Well I have uncovered another problem. My mqtt messages stop coming through for hours. In my system I have a separate program (written in C) that sends a message via mqtt whenever it senses an event from any one of 12 sensors. In addition, each sensor reports that it is still alive every 70 minutes or so. My program sends an mqtt message when any of these happen.
Well I set the watchdog to restart if event.log isn’t accessed in 75 minutes. I kept getting restarts. I kept extending the time all the way to 10000 seconds (about 2.8 hours). I was still getting restarts. I looked at events.log and sure enough the log stops being updated and after 2.8 hours daemon.log starts to report the missing updates and does so for 61 seconds then restarts my RPi.
I have a lot of investigating to do but my first test indicates that my program sent a specific mqtt message but it didn’t appear in the event log. However that very same message appeared many times previously in the event log going back all the way to 2019-12-13 14:39:08.617 so the mqtt message sequence works.

Time for more testing.

Wolfgang_S · September 10, 2020, 4:56pm

Does only your specific MQTT message not appear or does MQTT messsages in general not appear in the logfile ? If the later is the case could it be that this is related to logging options ?

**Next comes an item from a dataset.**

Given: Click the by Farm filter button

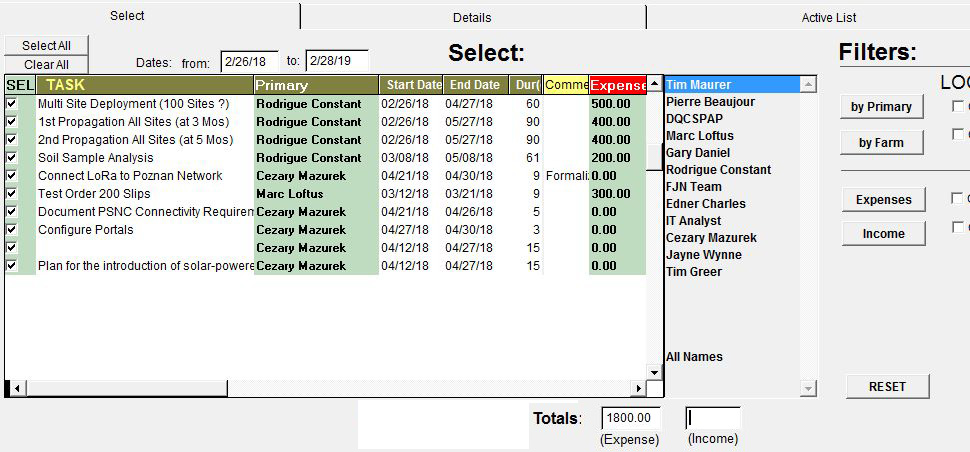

PeteC · September 10, 2020, 5:12pm

Right now it looks like certain mqtt events get logged but not all. This “feels like” something I am doing somewhere in OpenHAB but I haven’t found it yet. But your idea looks promising

PeteC · September 12, 2020, 12:44am

I concluded that events are logged only when they change (door from open to close) but most of mine are reports that repeat the last state every 70 minutes. No change there.
I started to look for documentation about the events.log but then realized it would be very simple for me to add a little code to my C program to send a mqtt message to a new item (WatchDogBurp) and send “BurpUp” then 60 minutes later “BurpDown” . That would give me a change which will cause a new line to events.log.
I guess I should have tried to “do it right” by working with the events.log but I have this mode working faster then I could find the documentation for the events.log. And who knows how effort it would take to understand that doc.
If you don’t hear back, conclude that this worked.

rossko57 · September 12, 2020, 1:24am

That’s right.

But who cares … are you not using a rule to detect whatever conditions you want (update, change) and do whatever action it is you want to stave off the watchdog?

PeteC · September 12, 2020, 4:15pm

Actually I don’t have any rules for these sensors except to send me a text message if security is enabled and any indicate “opening”.
Also, I couldn’t find a way to go from OpenHAB to the RPi watchdog.
And after thinking it over, this is a better solution because it includes my C program in the loop.
Now the watchdog will restart if OpenHAB or my program is hung (or the RPi is hung) I think.